▶ _THE TASK_:
Copy each line below that contains "agent".

▶ _SOURCE INFORMATION_:
>>>
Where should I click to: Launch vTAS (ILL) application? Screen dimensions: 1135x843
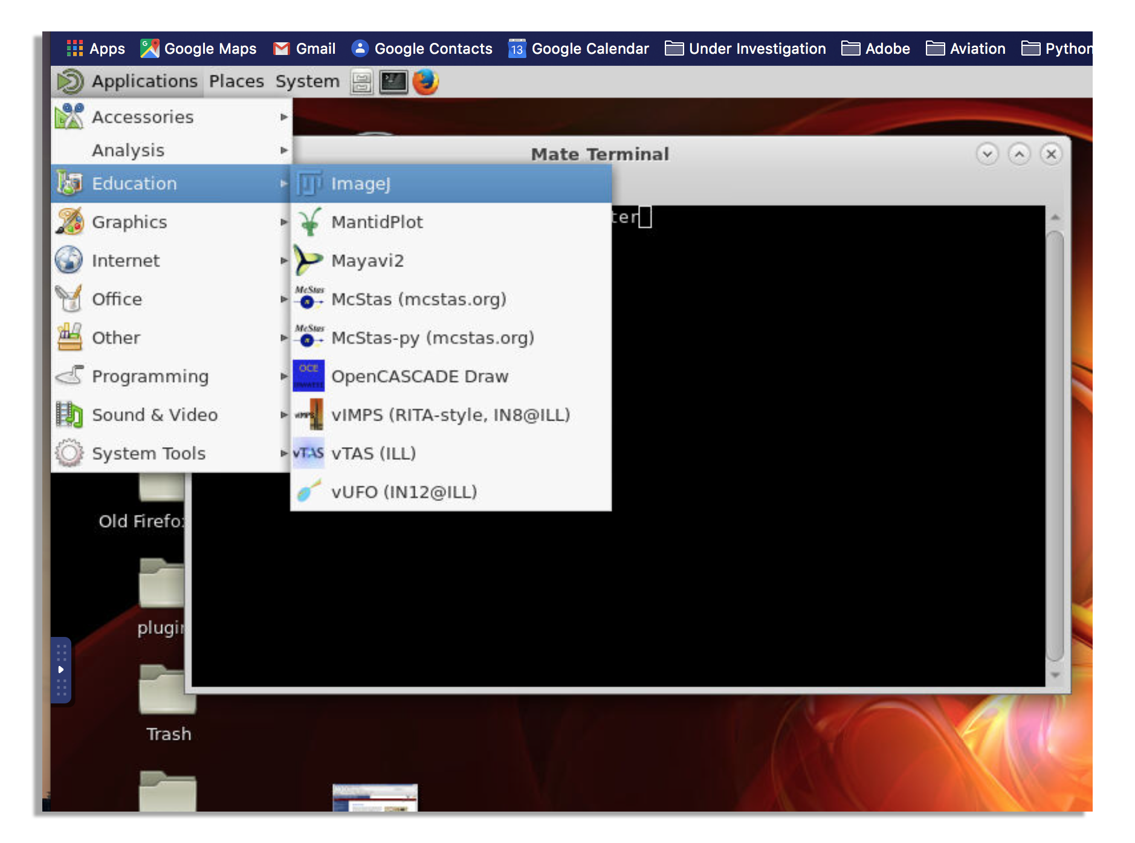pos(373,453)
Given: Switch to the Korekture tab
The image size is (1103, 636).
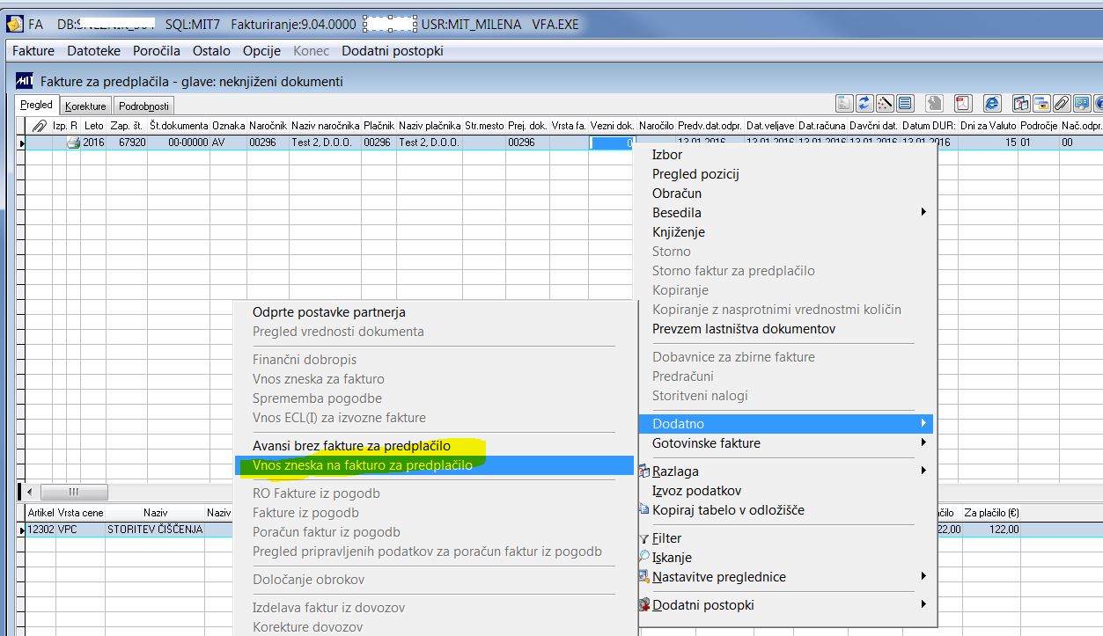Looking at the screenshot, I should click(x=85, y=106).
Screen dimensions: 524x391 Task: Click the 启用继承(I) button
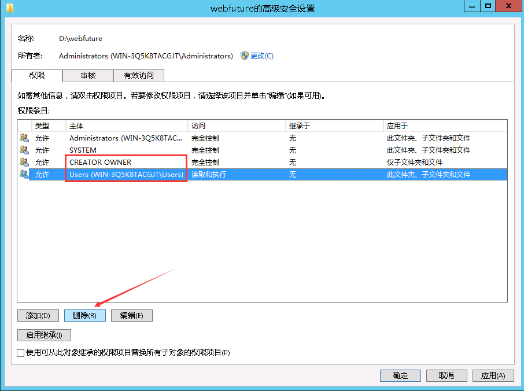[45, 335]
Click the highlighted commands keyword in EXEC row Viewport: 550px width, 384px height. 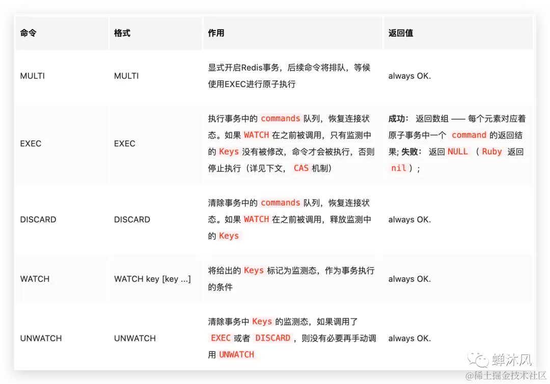pyautogui.click(x=280, y=118)
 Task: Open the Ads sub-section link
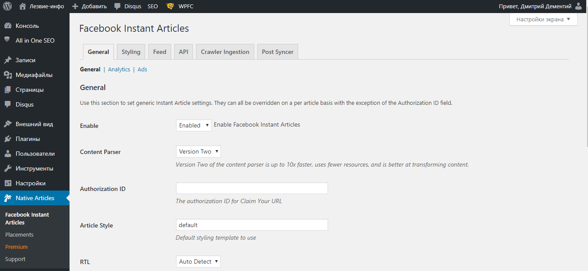click(x=142, y=70)
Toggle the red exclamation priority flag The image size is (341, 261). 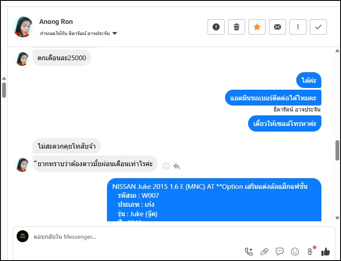click(298, 27)
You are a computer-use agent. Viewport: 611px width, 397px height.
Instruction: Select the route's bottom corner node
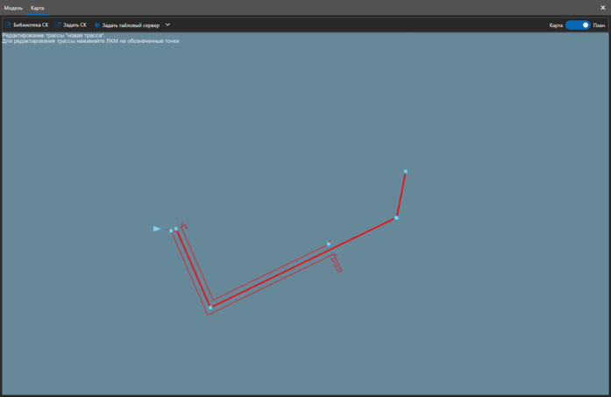coord(210,308)
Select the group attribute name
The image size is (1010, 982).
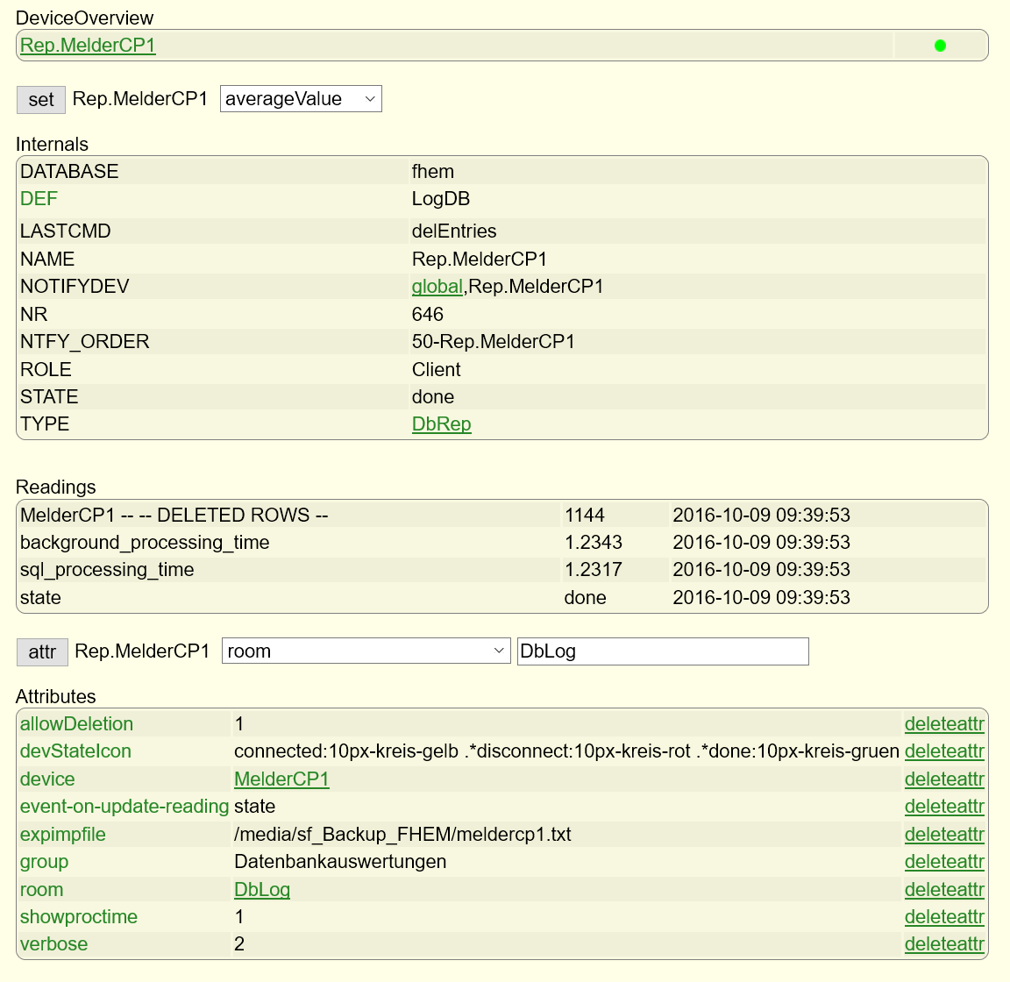point(44,862)
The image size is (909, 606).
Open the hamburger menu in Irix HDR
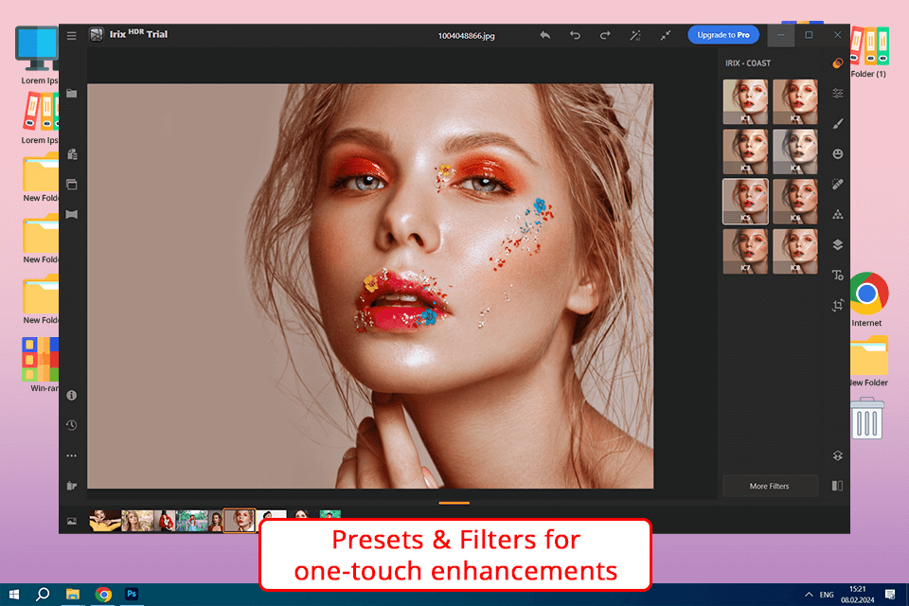[72, 36]
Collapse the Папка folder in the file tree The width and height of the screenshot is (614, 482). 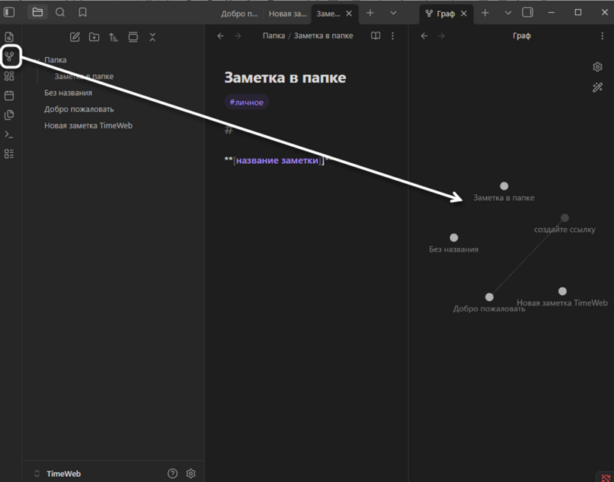36,60
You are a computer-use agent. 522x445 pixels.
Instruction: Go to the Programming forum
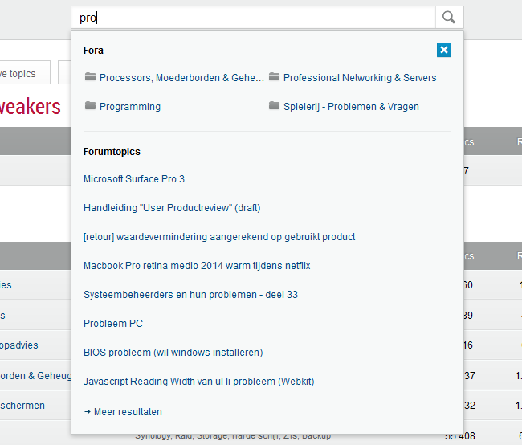click(x=130, y=107)
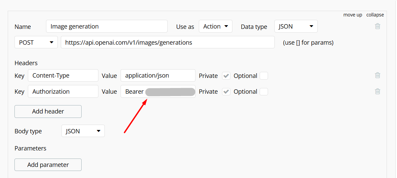Open the Use as Action dropdown
Viewport: 397px width, 178px height.
(216, 26)
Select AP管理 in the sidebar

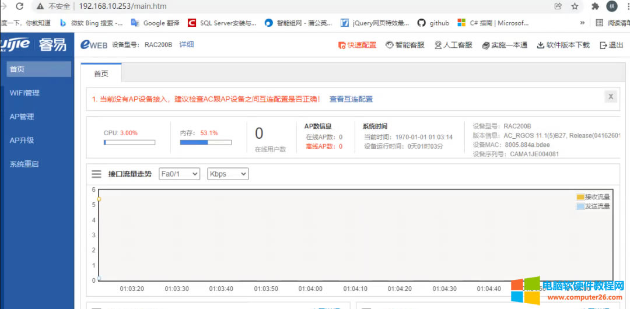point(22,117)
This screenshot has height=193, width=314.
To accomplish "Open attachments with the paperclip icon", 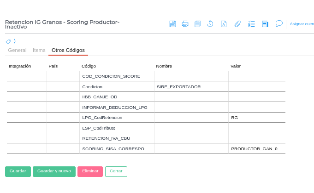I will [x=238, y=24].
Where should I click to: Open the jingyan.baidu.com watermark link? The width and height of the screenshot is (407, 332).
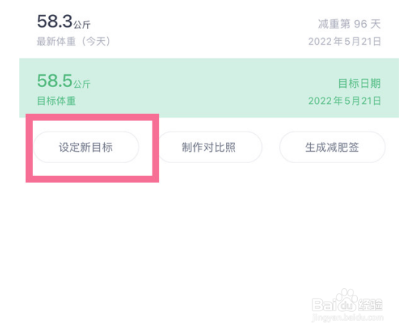point(347,317)
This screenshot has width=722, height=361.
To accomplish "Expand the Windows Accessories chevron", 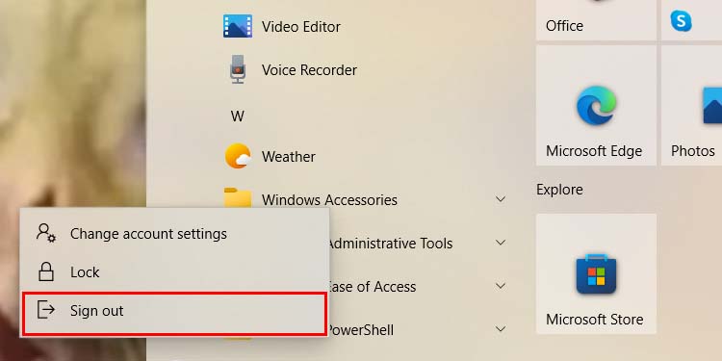I will pyautogui.click(x=501, y=199).
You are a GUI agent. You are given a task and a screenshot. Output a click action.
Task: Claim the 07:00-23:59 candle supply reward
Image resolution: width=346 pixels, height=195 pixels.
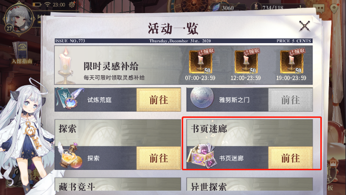tap(200, 62)
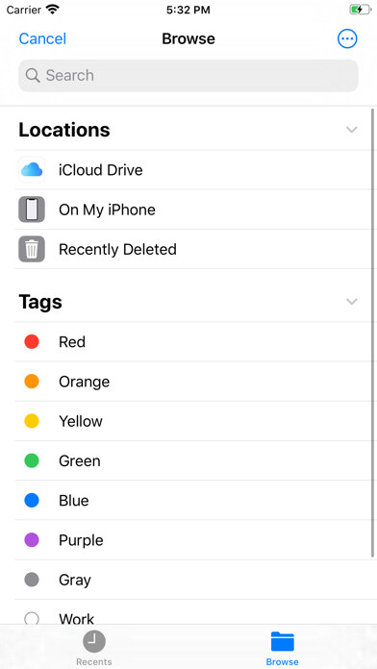Open the Recently Deleted trash icon
377x669 pixels.
click(32, 249)
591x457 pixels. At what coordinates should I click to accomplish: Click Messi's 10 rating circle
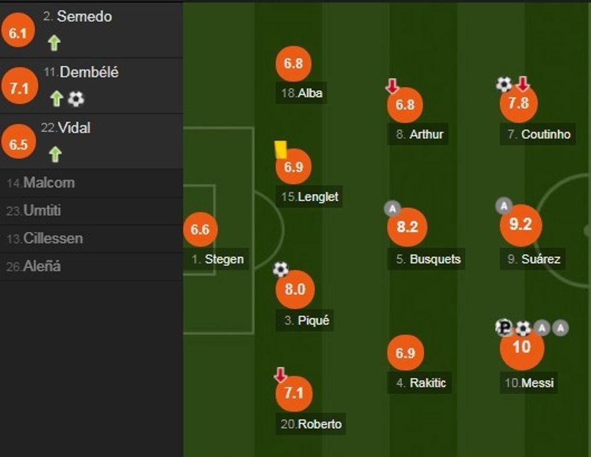(522, 348)
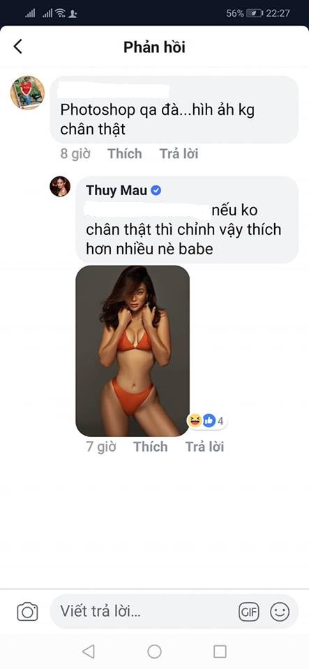Tap the back arrow in header
This screenshot has height=669, width=309.
[x=17, y=47]
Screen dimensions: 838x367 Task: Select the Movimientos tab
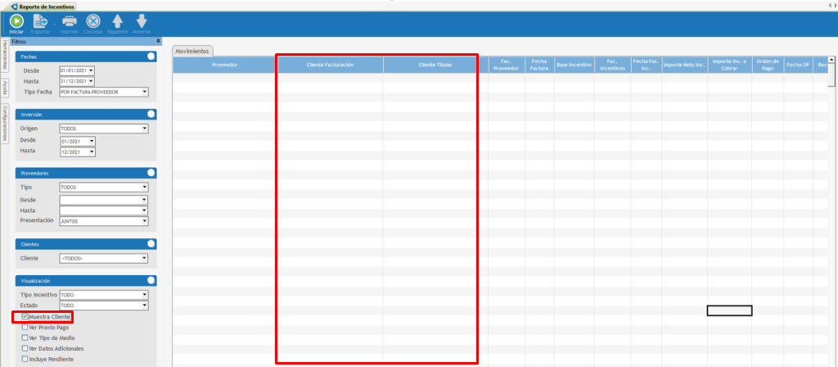point(193,51)
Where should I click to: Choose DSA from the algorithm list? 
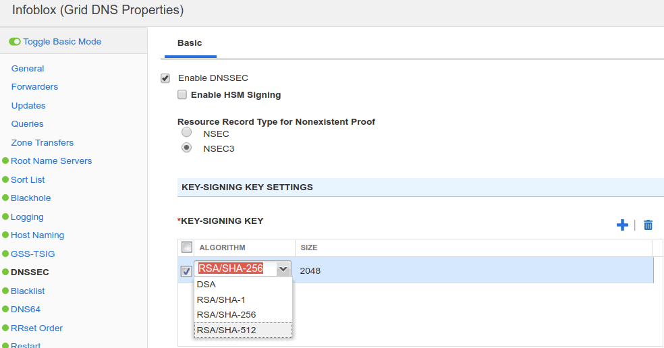[206, 285]
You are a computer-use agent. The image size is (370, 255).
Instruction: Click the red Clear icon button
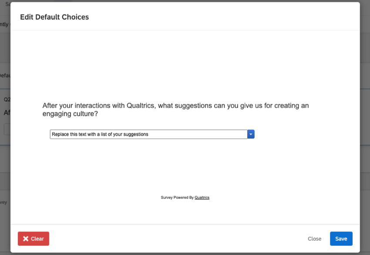[33, 238]

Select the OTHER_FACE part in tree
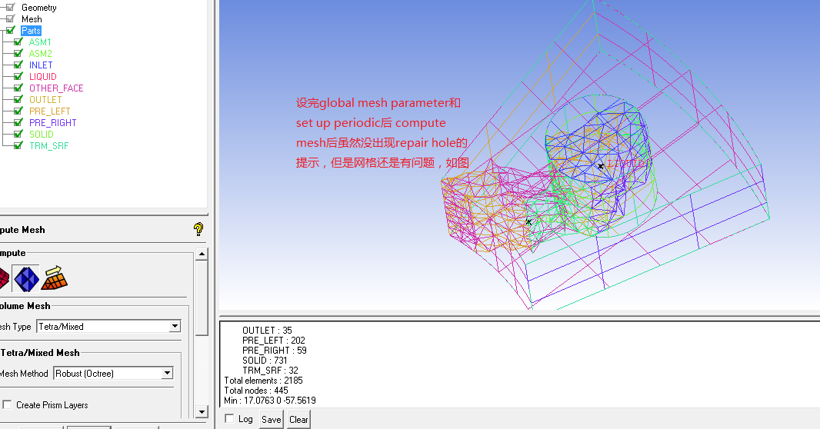pos(56,88)
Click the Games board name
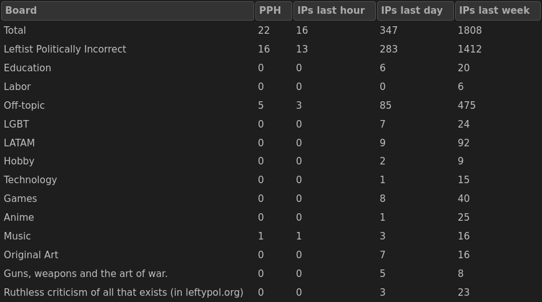542x302 pixels. (21, 199)
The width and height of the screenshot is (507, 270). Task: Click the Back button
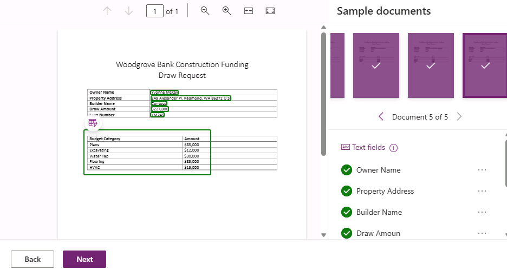pyautogui.click(x=33, y=259)
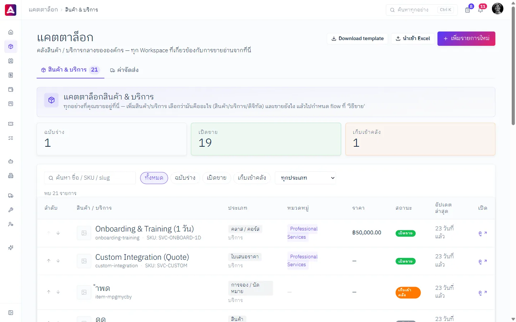The width and height of the screenshot is (516, 322).
Task: Focus the ค้นหา ชื่อ / SKU / slug search field
Action: tap(90, 178)
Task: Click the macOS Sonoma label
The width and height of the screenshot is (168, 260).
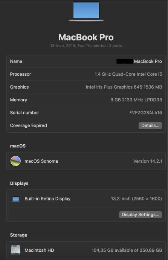Action: tap(41, 161)
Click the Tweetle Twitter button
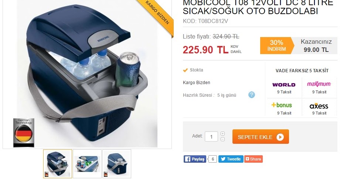 click(231, 159)
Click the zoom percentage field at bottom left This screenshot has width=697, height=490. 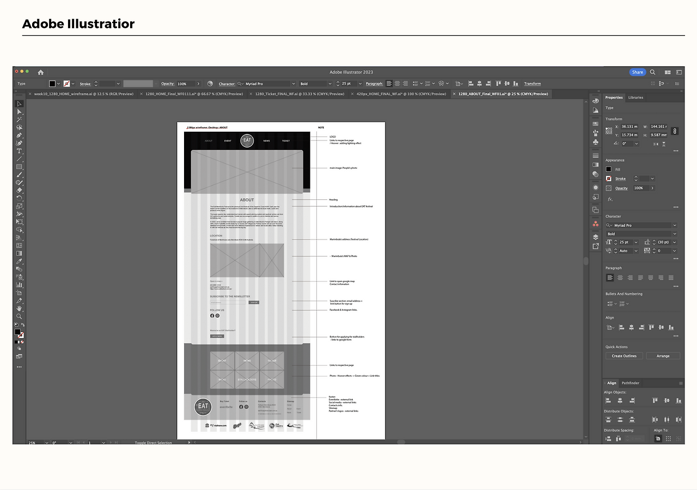(33, 443)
<<<
▶ _ANSWER BOX_:
You are a computer-use agent. Viewport: 611px width, 397px height.
You are a computer-use agent. 522x445 pixels.
You are a GUI agent. You are given a task and a screenshot. Output a click action.
You are a computer-use agent. The image size is (370, 255).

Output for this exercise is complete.